PT Indosat Tbk, trading as Indosat Ooredoo Hutchison (abbreviated as IOH), is a telecommunications provider in Indonesia which is owned by Ooredoo Hutchison Asia, a joint venture between Ooredoo and Hutchison Asia Telecom Group (a part of CK Hutchison Holdings) since 2022. The company offers wireless services for mobile phones, and to a lesser extent, broadband internet lines for homes. Indosat operates their wireless services under two brands: IM3 and Three (3). These brands differ by their payment model (pre-paid vs. post-paid) as well as pricing. Indosat also provides other services such as IDD, fixed telecommunications, and multimedia.

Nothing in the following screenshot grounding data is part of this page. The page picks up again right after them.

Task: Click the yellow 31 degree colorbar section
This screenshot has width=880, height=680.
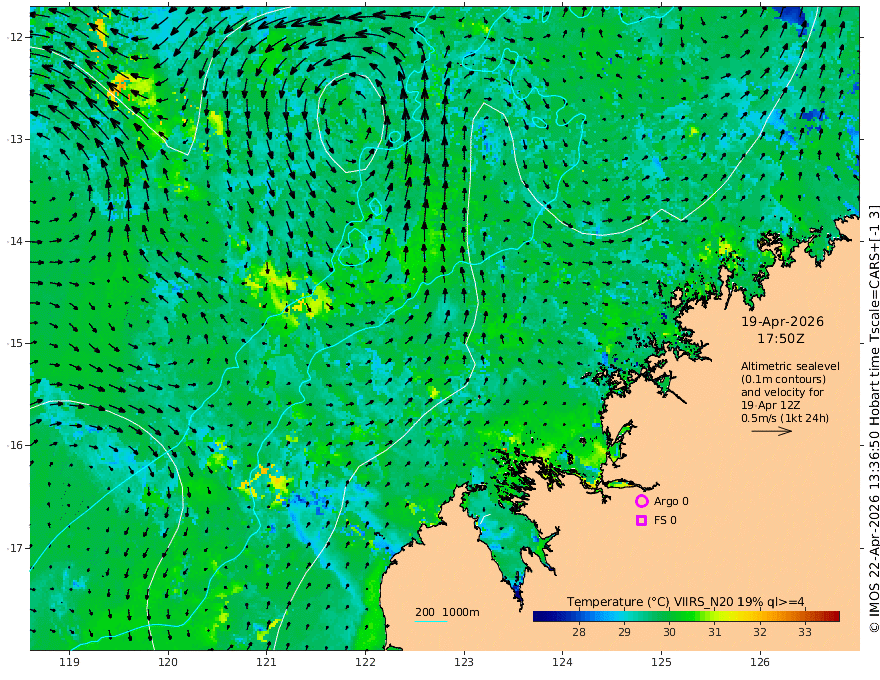Action: [x=714, y=617]
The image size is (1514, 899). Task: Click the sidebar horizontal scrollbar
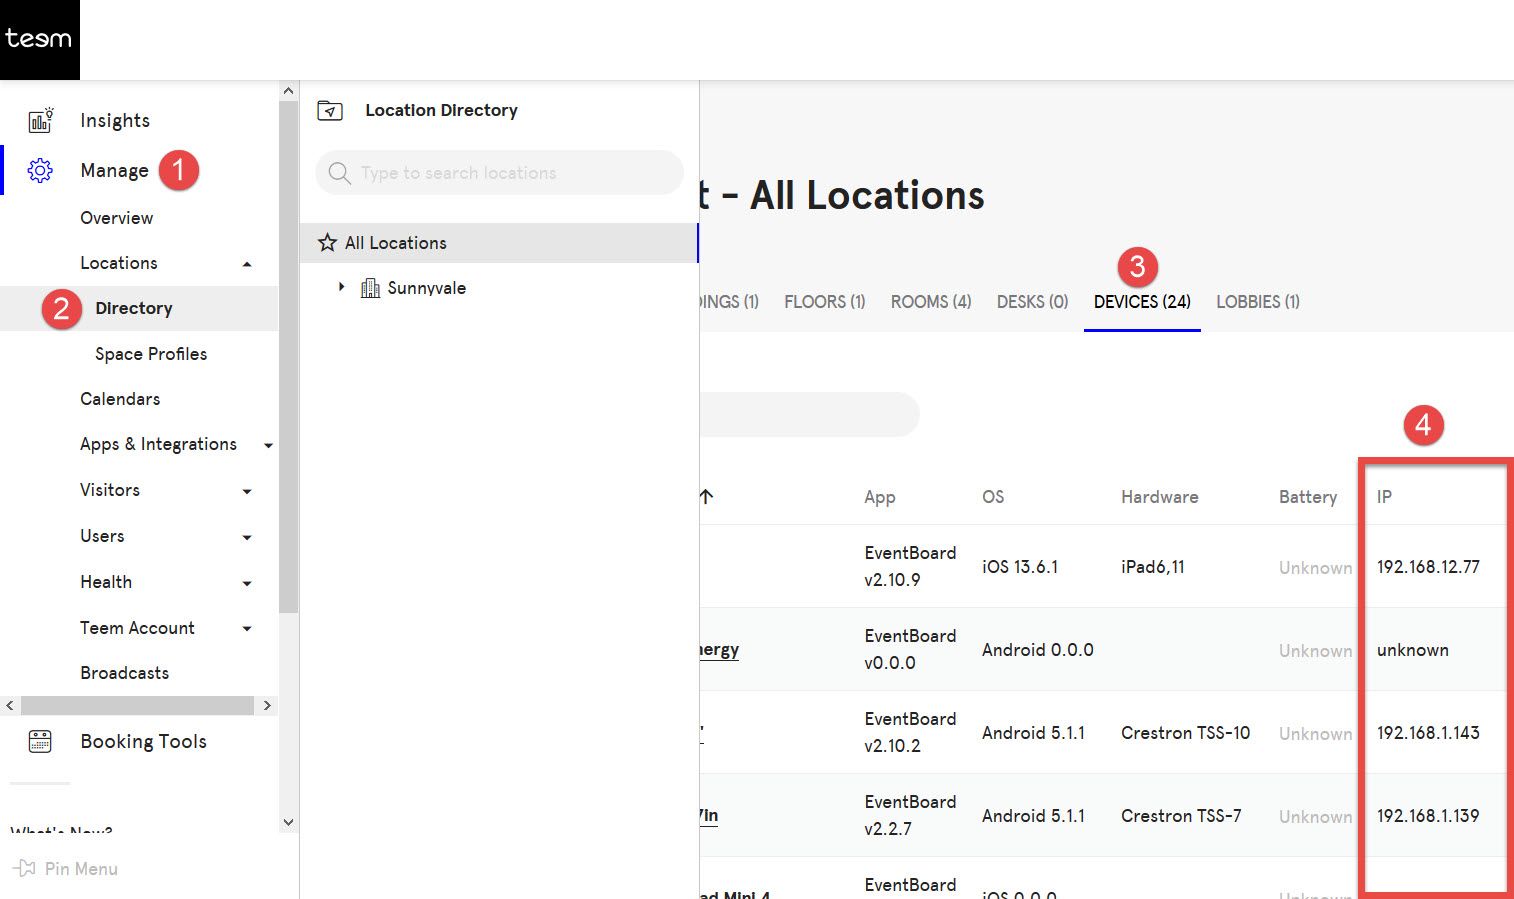coord(137,706)
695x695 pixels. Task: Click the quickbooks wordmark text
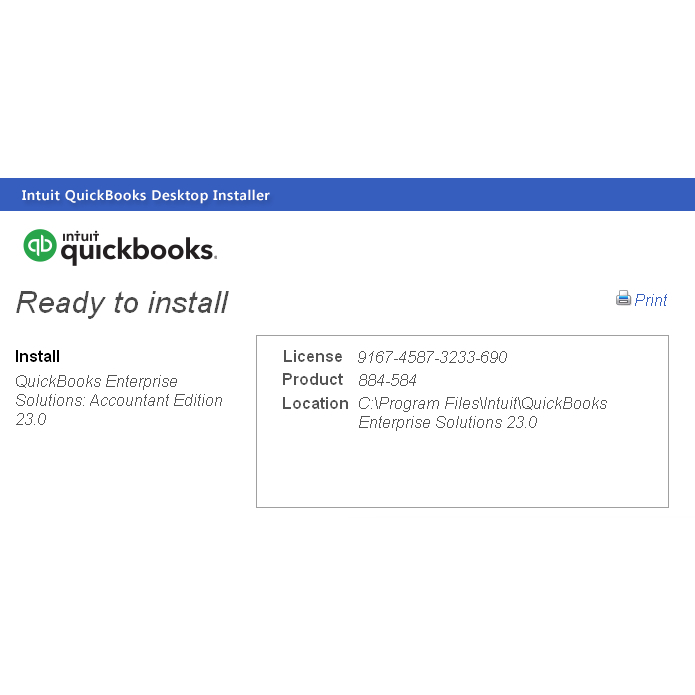point(138,251)
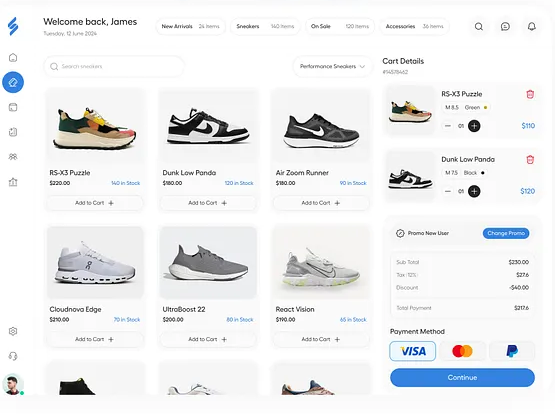
Task: Select Visa as the payment method
Action: pos(412,351)
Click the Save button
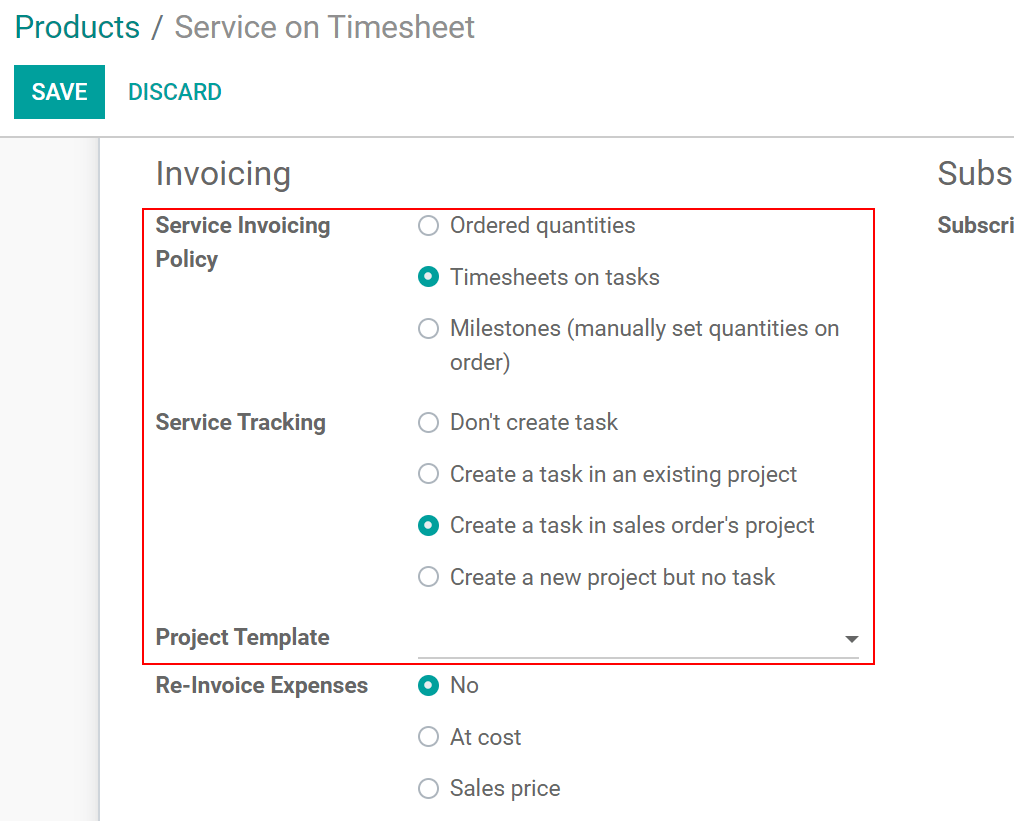Viewport: 1014px width, 821px height. tap(59, 92)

In February 2013, Qtel, a majority stakeholder in Indosat, rebranded itself as Ooredoo. This was followed by a renaming of all their subsidiaries across multiple countries. As such, Indosat was renamed Indosat Ooredoo on November 19, 2015.

, Indosat had 58 million subscribers. This is a sharp decrease from 2017, where the number was reported as 110 million. The market share was 16.5%, making them the second largest mobile network operator in the country.

History

1967
Indosat was established as the first foreign investment company in Indonesia that provides international telecommunication services using an international satellite. It was owned by American conglomerate company ITT until 1980.

1980 

Indosat expanded into becoming the first international company that was acquired and 100% owned by the Indonesian Government.

1994–2003
Indosat acquired Satelindo and SLI through share majority. They also established PT Indosat Multimedia Mobile (IM3) to provide and operate a nationwide GPRS network, a first for the country. In 2003, Indosat merged with its 3 subsidiaries—Satelindo, IM3, and Bimagraha—and established itself as a mobile network operator.

2003–2009

Indosat was granted a 3G network license and introduced a 3.5G service in Jakarta and Surabaya. In 2009, Qtel bought 24.19% of series B shares from the public and became Indosat's majority shareholder with a 65% ownership. They were granted the use of additional 3G frequencies later that same year. Indosat also won the WiMAX bid from the government during this period.

2012–2020

In 2014, Indosat launched and commercialized a 4G service at 900 MHz, with a download speed of up to 42 Mbit/s. The service was first rolled out in the major cities, with planned expansions to rural areas. In November 2015, Indosat rebranded itself as Indosat Ooredoo. In 2016, Indosat teamed up with Swedish based music streaming service Spotify to become the first operator to offer Spotify music services in Indonesia.

2021–present

In January 2021, Indosat announced that it will exit the satellite business. In September 2021, Indosat has announced that the latter company would be merged with Hutchison Asia Telecom Group/Garibaldi Thohir's joint venture PT Hutchison 3 Indonesia (who operates 3-branded networks in Indonesia) to form Indosat Ooredoo Hutchison (IOH). The merger was closed on 4 January 2022.

Subsidiaries

Current
 Lintasarta is an Indonesian company serving as provider of data communication. The company is majority owned by Indosat Ooredoo, while the remaining shares are owned by several institutions such as foundations and cooperatives. The company provides various terrestrial solution services (Wireline, Wireless) and VSAT with multiple platforms such as Clear Channel, Frame Relay, and IP. It also provides dedicated internet service and acts as a Data Center.

Former
 PT Indosat Mega Media (Indosat-M2) is a company 100 percent owned by PT Indosat Tbk, a telecommunications service provider in Indonesia. IndosatM2 has been operational since 2000 in building and applying IP based services and products, internet, and multimedia in Indonesia.

Slogans

As Indosat
Sinyal Kuat Indosat (Indosat Strong Signal) (2002–2009)
Indosat, Kami Lebih Peduli (Indosat, We Care More) (1994–2002)
Indosat, Easier. Simpler. Better. (2002–2005)
Indosat, The Future is Here (2005–2006)
Punya Indosat (Owned by Indosat) (2006–2015)

As Indosat Ooredoo
Indosat Ooredoo, Mari Sambut Perubahan (Indosat Ooredoo, Let's Welcome The Change) (2015–2022)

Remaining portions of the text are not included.